MODO DE IMPUGNACIÓN: Contra esta Sentencia no cabe recurso ordinario alguno, sin perjuicio de que contra la misma pueden interponerse aquellos extraordinarios de casación o infracción procesal, si concurre alguno de los supuestos previstos en los artículos 469 y 477 de la Ley de Enjuiciamiento Civil, en el plazo de veinte días y ante esta misma Sala, previa constitución del/los depósito/s en cuantía de 50 euros por cada recurso que se interponga, debiendo ingresarlo/s en la cuenta de esta Sala abierta en Santander nº 3293 indique nº cuenta-expediente judicial 0170/22 , utilizando para ello el modelo oficial, debiendo indicar en el campo "Concepto" que se trata de un recurso seguido del código "04"/"06" y "Recurso Extraordinario por infracción procesal"/"Recurso de Casación", de conformidad con lo establecido en la Disposición adicional Decimoquinta de la L.O. 6/1985 del Poder Judicial, salvo concurrencia de los supuestos de exclusión previstos en el apartado 5 de la misma y quienes tengan reconocido el derecho de asistencia jurídica gratuita.

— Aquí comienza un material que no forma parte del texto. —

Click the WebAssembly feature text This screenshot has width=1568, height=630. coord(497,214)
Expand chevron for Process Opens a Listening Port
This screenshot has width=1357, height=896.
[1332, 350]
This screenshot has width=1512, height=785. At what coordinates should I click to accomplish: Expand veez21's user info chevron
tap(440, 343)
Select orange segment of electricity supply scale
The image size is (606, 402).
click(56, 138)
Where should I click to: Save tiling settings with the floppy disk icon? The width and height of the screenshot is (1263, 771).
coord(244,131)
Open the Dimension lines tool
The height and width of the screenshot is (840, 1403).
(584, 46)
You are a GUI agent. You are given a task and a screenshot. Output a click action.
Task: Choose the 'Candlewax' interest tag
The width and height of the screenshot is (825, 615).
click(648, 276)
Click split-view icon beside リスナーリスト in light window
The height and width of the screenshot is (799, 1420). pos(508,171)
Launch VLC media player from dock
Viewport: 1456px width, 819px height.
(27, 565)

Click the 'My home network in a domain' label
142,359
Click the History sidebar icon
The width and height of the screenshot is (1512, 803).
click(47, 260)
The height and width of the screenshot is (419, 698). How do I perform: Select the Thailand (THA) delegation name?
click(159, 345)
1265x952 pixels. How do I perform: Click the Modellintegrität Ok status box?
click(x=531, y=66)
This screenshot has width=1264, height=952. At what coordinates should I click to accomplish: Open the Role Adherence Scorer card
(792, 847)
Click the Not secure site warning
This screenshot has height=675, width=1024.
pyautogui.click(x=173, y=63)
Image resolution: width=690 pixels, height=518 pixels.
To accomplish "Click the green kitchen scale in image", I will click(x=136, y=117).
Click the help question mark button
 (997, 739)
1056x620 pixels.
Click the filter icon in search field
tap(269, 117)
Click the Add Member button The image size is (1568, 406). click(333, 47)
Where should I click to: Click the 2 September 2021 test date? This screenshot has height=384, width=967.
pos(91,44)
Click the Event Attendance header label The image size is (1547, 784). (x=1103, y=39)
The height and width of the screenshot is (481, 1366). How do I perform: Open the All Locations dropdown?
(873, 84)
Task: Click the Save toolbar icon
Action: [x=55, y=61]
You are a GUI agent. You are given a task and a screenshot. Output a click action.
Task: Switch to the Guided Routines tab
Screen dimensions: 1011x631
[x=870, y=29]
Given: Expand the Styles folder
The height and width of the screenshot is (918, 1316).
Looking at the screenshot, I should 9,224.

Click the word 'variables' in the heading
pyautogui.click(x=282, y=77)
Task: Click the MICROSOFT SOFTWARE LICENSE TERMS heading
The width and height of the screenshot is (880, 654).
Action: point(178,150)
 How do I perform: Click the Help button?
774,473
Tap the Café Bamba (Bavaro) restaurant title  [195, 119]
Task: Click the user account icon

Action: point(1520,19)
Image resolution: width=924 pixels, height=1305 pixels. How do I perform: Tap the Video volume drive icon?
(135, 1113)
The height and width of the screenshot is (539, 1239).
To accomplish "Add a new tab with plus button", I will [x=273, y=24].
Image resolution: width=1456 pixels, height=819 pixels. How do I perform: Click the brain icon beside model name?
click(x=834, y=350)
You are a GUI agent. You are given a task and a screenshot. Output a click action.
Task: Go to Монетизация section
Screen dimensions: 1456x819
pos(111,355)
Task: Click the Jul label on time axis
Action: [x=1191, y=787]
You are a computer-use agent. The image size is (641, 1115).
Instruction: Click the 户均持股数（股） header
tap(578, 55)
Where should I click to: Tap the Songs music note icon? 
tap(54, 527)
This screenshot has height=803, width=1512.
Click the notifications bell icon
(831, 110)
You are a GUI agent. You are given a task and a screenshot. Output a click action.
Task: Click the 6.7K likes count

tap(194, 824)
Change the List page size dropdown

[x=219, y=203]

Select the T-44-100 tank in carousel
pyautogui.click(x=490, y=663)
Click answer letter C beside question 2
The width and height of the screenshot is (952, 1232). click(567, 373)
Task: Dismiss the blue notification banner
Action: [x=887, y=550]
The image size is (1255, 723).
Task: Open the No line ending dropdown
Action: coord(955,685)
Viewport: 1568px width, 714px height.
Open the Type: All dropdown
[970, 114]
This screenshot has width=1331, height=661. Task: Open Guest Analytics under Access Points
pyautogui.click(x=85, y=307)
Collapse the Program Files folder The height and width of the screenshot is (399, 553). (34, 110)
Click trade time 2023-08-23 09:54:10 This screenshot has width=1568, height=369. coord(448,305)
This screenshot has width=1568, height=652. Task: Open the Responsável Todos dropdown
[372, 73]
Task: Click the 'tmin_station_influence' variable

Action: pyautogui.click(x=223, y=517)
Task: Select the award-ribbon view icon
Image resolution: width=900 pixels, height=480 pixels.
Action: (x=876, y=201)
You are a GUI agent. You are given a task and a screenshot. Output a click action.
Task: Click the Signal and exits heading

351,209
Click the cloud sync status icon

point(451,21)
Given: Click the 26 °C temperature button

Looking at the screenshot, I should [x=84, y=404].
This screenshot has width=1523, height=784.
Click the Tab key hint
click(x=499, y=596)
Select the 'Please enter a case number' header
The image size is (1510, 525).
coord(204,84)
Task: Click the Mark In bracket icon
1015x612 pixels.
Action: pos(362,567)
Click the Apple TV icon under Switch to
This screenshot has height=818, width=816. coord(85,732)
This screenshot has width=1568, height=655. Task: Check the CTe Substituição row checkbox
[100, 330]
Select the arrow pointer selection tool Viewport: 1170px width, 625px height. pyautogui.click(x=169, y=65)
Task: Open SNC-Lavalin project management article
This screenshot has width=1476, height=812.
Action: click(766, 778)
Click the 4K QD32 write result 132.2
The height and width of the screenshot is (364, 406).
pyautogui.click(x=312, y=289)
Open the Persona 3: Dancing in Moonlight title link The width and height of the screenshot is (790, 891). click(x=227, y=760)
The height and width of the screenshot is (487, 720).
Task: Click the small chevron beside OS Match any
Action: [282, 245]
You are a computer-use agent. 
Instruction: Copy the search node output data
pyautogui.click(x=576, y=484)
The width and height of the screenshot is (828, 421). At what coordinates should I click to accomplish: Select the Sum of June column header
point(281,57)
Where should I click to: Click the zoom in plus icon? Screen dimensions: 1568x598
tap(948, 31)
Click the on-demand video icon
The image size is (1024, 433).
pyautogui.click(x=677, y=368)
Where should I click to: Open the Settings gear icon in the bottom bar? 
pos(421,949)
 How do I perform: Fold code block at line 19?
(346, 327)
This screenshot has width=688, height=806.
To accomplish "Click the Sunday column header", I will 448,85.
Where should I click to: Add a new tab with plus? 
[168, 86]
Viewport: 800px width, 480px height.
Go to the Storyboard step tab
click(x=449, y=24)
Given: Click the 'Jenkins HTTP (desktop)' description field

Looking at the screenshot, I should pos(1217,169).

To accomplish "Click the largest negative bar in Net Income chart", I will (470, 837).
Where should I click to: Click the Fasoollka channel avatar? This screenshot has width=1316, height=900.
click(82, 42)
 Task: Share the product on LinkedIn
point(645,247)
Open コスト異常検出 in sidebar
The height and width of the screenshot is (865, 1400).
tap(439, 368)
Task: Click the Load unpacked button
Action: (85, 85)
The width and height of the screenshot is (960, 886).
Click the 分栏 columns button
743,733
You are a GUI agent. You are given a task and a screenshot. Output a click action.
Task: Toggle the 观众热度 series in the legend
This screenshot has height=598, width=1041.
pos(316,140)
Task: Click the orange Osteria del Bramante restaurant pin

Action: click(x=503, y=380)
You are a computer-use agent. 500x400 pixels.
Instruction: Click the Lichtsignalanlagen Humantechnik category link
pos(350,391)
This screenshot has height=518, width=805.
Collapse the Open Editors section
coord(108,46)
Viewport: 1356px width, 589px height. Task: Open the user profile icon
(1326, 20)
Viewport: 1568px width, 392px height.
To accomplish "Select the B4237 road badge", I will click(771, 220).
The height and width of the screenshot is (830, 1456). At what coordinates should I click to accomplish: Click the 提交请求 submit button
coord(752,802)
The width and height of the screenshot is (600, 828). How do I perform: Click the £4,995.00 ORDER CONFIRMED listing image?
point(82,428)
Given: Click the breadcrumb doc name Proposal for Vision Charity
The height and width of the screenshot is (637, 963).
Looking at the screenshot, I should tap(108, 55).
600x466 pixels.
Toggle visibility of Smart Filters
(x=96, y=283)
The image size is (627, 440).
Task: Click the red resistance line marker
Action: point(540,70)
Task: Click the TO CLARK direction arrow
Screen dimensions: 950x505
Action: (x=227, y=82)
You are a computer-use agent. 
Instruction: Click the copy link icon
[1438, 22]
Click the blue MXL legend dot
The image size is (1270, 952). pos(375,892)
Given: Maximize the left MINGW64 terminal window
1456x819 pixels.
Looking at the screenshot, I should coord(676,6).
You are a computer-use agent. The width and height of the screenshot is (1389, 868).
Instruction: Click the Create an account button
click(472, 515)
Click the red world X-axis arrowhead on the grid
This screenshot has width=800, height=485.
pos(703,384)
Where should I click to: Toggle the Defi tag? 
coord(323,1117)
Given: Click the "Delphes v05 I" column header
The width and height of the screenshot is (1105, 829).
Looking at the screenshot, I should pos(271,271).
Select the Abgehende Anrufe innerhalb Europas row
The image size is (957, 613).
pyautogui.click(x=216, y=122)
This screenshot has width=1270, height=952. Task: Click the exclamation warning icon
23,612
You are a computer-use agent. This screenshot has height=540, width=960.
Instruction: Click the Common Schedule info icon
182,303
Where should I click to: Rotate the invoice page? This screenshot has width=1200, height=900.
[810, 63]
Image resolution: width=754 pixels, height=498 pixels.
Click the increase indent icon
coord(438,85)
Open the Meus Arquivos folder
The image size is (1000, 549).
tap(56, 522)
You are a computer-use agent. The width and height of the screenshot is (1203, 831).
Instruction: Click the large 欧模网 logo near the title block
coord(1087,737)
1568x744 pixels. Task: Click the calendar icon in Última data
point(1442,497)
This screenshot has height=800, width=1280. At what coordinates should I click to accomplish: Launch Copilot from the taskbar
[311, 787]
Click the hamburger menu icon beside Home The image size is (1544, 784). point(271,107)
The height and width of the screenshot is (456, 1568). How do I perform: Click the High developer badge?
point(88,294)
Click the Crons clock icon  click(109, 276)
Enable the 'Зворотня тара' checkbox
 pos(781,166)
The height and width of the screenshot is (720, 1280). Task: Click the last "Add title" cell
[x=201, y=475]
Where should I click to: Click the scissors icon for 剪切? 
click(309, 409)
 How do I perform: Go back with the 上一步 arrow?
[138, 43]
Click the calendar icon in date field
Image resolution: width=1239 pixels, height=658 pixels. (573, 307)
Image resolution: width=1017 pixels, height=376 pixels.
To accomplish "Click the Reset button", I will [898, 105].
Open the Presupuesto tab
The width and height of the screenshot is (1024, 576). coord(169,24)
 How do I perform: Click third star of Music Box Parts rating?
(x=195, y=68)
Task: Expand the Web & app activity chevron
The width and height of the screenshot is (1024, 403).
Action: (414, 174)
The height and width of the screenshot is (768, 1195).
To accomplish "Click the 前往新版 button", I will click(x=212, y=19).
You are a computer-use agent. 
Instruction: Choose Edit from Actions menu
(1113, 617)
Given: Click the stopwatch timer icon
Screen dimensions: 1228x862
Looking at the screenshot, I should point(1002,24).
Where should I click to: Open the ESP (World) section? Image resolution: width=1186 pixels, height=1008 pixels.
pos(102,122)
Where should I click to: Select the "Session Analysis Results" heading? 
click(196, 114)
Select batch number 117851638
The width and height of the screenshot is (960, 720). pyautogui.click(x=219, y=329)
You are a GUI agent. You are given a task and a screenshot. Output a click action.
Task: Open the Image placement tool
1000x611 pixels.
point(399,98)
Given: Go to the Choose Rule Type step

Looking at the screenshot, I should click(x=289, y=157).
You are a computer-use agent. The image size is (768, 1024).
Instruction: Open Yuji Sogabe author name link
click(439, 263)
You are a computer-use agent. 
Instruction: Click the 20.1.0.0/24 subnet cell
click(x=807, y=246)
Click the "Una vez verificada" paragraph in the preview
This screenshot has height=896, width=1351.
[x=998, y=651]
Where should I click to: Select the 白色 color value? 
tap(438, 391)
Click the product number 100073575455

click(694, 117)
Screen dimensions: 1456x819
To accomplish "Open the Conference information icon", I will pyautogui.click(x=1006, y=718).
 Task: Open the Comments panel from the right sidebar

Así, por esta nuestra sentencia, lo pronunciamos, mandamos y firmamos.

DILIGENCIA DE PUBLICACIÓN

En el día de su firma, la extiendo yo el/la Letrado/a de la Administración de Justicia para hacer constar que, firmada la anterior Sentencia por el/los Iltmo/s Magistrados que la dictan, se procede a su publicación de conformidad con lo previsto en los arts. 120.3 CE, 204.3 y 212.1 LEC, se incorpora al libro de su clase numerada por orden correlativo a su fecha, remitiendo las correspondientes notificaciones.